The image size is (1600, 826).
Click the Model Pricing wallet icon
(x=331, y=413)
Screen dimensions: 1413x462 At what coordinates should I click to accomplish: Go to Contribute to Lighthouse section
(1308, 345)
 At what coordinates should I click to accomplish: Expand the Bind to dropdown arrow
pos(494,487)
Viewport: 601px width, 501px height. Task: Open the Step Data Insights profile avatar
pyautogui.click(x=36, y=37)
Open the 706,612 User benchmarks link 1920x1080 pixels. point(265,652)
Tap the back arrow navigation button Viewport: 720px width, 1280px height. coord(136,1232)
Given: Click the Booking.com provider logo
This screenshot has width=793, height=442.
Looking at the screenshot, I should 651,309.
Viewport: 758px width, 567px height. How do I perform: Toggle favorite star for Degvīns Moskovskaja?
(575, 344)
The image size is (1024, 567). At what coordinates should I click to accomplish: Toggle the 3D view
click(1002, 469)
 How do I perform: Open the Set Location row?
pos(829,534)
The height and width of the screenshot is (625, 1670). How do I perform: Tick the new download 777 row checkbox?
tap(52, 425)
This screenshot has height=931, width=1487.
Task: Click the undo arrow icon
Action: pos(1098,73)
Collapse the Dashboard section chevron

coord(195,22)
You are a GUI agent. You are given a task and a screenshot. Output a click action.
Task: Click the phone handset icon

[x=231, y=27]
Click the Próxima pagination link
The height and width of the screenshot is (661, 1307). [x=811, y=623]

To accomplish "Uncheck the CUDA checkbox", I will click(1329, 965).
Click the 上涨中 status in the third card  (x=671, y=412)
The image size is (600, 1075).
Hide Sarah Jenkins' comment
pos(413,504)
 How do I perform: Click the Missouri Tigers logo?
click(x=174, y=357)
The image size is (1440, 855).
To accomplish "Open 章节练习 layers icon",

---*---

→ Instructions to follow: All of the entries, from the first line to the last, should be duplicated exactly.

→ Exercise response:
The image size is (1600, 826).
Click the Model Pricing wallet icon
(x=331, y=413)
Screen dimensions: 1413x462 At what coordinates should I click to accomplish: Go to Contribute to Lighthouse section
(1308, 345)
 At what coordinates should I click to accomplish: Expand the Bind to dropdown arrow
pos(494,487)
Viewport: 601px width, 501px height. Task: Open the Step Data Insights profile avatar
pyautogui.click(x=36, y=37)
Open the 706,612 User benchmarks link 1920x1080 pixels. point(265,652)
Tap the back arrow navigation button Viewport: 720px width, 1280px height. coord(136,1232)
Given: Click the Booking.com provider logo
This screenshot has width=793, height=442.
Looking at the screenshot, I should 651,309.
Viewport: 758px width, 567px height. How do I perform: Toggle favorite star for Degvīns Moskovskaja?
(575, 344)
The image size is (1024, 567). At what coordinates should I click to accomplish: Toggle the 3D view
click(1002, 469)
 How do I perform: Open the Set Location row?
pos(829,534)
The height and width of the screenshot is (625, 1670). How do I perform: Tick the new download 777 row checkbox?
tap(52, 425)
This screenshot has height=931, width=1487.
Task: Click the undo arrow icon
Action: pos(1098,73)
Collapse the Dashboard section chevron

coord(195,22)
You are a GUI agent. You are given a task and a screenshot. Output a click action.
Task: Click the phone handset icon

[x=231, y=27]
Click the Próxima pagination link
The height and width of the screenshot is (661, 1307). [x=811, y=623]

To accomplish "Uncheck the CUDA checkbox", I will click(1329, 965).
Click the 上涨中 status in the third card  (x=671, y=412)
The image size is (600, 1075).
Hide Sarah Jenkins' comment
pos(413,504)
 How do I perform: Click the Missouri Tigers logo?
click(x=174, y=357)
The image size is (1440, 855).
To accomplish "Open 章节练习 layers icon",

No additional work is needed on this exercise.